_Task requirements_. Convert every line of the records below into a Markdown table with the columns Row and Line, giving each line its row number and omitting blank lines.

## start Data provided

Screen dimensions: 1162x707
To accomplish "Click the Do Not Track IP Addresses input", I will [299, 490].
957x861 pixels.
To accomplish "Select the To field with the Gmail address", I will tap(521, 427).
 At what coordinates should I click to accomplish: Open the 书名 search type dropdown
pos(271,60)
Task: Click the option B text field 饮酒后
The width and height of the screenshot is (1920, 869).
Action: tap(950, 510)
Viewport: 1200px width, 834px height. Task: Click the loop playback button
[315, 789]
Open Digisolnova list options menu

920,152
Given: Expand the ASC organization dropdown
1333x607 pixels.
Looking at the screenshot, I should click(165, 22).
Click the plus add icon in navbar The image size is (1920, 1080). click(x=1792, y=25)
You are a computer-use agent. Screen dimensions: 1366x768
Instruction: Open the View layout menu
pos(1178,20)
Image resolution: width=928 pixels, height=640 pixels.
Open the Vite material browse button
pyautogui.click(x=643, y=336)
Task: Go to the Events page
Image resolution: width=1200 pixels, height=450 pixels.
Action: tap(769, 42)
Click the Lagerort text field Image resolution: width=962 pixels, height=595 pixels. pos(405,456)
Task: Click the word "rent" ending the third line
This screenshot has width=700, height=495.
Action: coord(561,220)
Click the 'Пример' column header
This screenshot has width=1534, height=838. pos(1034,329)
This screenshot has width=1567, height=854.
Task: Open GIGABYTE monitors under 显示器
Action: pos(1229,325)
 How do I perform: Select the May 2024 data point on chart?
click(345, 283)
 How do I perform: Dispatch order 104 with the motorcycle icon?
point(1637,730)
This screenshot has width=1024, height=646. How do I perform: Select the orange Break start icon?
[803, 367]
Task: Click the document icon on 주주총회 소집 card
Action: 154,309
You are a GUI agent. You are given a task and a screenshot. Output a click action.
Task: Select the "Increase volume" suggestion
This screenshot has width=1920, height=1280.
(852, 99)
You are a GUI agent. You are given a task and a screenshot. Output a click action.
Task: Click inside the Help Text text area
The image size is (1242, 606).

## end Data provided

_Answer to the exercise_.
| Row | Line |
|---|---|
| 1 | Screen dimensions: 1162x707 |
| 2 | To accomplish "Click the Do Not Track IP Addresses input", I will [299, 490]. |
| 3 | 957x861 pixels. |
| 4 | To accomplish "Select the To field with the Gmail address", I will tap(521, 427). |
| 5 |  At what coordinates should I click to accomplish: Open the 书名 search type dropdown |
| 6 | pos(271,60) |
| 7 | Task: Click the option B text field 饮酒后 |
| 8 | The width and height of the screenshot is (1920, 869). |
| 9 | Action: tap(950, 510) |
| 10 | Viewport: 1200px width, 834px height. Task: Click the loop playback button |
| 11 | [315, 789] |
| 12 | Open Digisolnova list options menu |
| 13 | 920,152 |
| 14 | Given: Expand the ASC organization dropdown |
| 15 | 1333x607 pixels. |
| 16 | Looking at the screenshot, I should click(165, 22). |
| 17 | Click the plus add icon in navbar The image size is (1920, 1080). click(x=1792, y=25) |
| 18 | You are a computer-use agent. Screen dimensions: 1366x768 |
| 19 | Instruction: Open the View layout menu |
| 20 | pos(1178,20) |
| 21 | Image resolution: width=928 pixels, height=640 pixels. |
| 22 | Open the Vite material browse button |
| 23 | pyautogui.click(x=643, y=336) |
| 24 | Task: Go to the Events page |
| 25 | Image resolution: width=1200 pixels, height=450 pixels. |
| 26 | Action: tap(769, 42) |
| 27 | Click the Lagerort text field Image resolution: width=962 pixels, height=595 pixels. pos(405,456) |
| 28 | Task: Click the word "rent" ending the third line |
| 29 | This screenshot has width=700, height=495. |
| 30 | Action: coord(561,220) |
| 31 | Click the 'Пример' column header |
| 32 | This screenshot has width=1534, height=838. pos(1034,329) |
| 33 | This screenshot has width=1567, height=854. |
| 34 | Task: Open GIGABYTE monitors under 显示器 |
| 35 | Action: pos(1229,325) |
| 36 |  How do I perform: Select the May 2024 data point on chart? |
| 37 | click(345, 283) |
| 38 |  How do I perform: Dispatch order 104 with the motorcycle icon? |
| 39 | point(1637,730) |
| 40 | This screenshot has width=1024, height=646. How do I perform: Select the orange Break start icon? |
| 41 | [803, 367] |
| 42 | Task: Click the document icon on 주주총회 소집 card |
| 43 | Action: 154,309 |
| 44 | You are a GUI agent. You are given a task and a screenshot. Output a click action. |
| 45 | Task: Select the "Increase volume" suggestion |
| 46 | This screenshot has width=1920, height=1280. |
| 47 | (852, 99) |
| 48 | You are a GUI agent. You are given a task and a screenshot. Output a click action. |
| 49 | Task: Click inside the Help Text text area |
| 50 | The image size is (1242, 606). |